Un nuevo capítulo para Estados Unidos con la primera mujer de origen afroamericano e indio en la carrera presidencial.
En el cierre de la Convención Demócrata, Kamala Harris aceptó oficialmente la candidatura a la presidencia de los Estados Unidos, destacándose como la única alternativa frente a un Donald Trump que ella calificó como «sin límites». En un discurso vibrante y cargado de emoción, Harris se comprometió a trazar una «nueva senda» para el país, convirtiéndose en la primera mujer de ascendencia afroamericana e india en aspirar a la presidencia.

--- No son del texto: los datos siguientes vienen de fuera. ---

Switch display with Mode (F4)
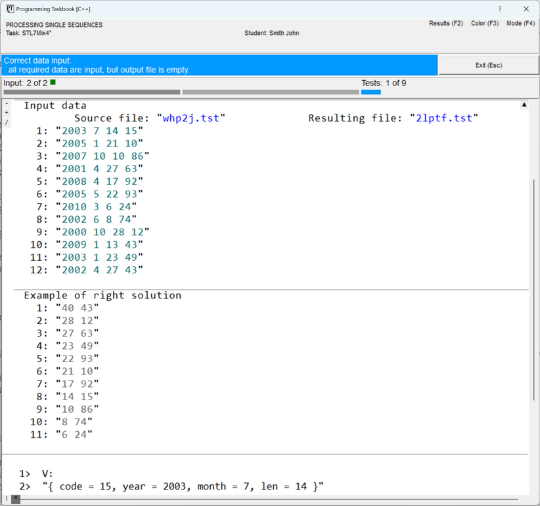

«En nombre de todos aquellos cuyas historias solo pueden ser contadas en esta gran nación, acepto con humildad su nominación para ser presidenta de Estados Unidos», declaró Harris, al culminar un período desafiante para los demócratas, marcado por la polémica actuación del presidente Joe Biden en el debate presidencial del 27 de junio.
Harris se dirigió a los miles de delegados del Partido Demócrata reunidos en el estadio de los Chicago Bulls, con una transmisión en vivo seguida por cadenas televisivas de todo el país. En su discurso, se presentó como una líder «realista, práctica y con sentido común», y exhortó a la audiencia a no retroceder: «No vamos a volver atrás», en alusión al mandato presidencial de Donald Trump (2017-2021), el cual busca retomar con una nueva victoria electoral.
En cuanto a Biden, quien decidió no buscar la reelección y le dejó a Harris una campaña bien financiada, la candidata expresó su «eterno agradecimiento». “Joe, estoy profundamente agradecida por el camino que hemos recorrido juntos. Tu legado es admirable y tu carácter, inspirador”, afirmó Harris.
La candidata también hizo referencia a su madre, Shyamala Harris, quien emigró de India a California con el sueño de convertirse en una científica que luchara contra el cáncer de mama. Harris prometió reducir impuestos a la clase media, restablecer protecciones al aborto, revivir una ley fronteriza bipartidista y continuar invirtiendo en la defensa nacional para asegurar «la mayor fuerza letal del mundo».
En un ambiente festivo, rodeada de carteles y con más de 100.000 globos descendiendo del techo del estadio, Harris criticó a Trump por no ser «un hombre serio», advirtiendo que las consecuencias de su posible regreso a la Casa Blanca serían graves. «Imaginen a un Donald Trump sin límites y el uso que haría de los inmensos poderes presidenciales, no para mejorar nuestras vidas o fortalecer nuestra nación, sino para servir a su único cliente: él mismo», señaló.
La Convención también contó con la participación de Joe Biden, quien cedió liderazgo a Harris y mostró apoyo a su candidatura. Michelle Obama y otros oradores, como el expresidente Barack Obama, hicieron hincapié en la división que Trump ha causado y expresaron su respaldo a Harris.
Harris, vestida de blanco en homenaje a las sufragistas y rodeada de mujeres en puestos de poder, concluyó su discurso con una explosión de confeti y una banda sonora a cargo de la canción «Freedom» de Beyoncé, que, aunque no estuvo presente, fue sustituida por actuaciones de Stevie Wonder, John Legend y Pink durante los cuatro días de la convención.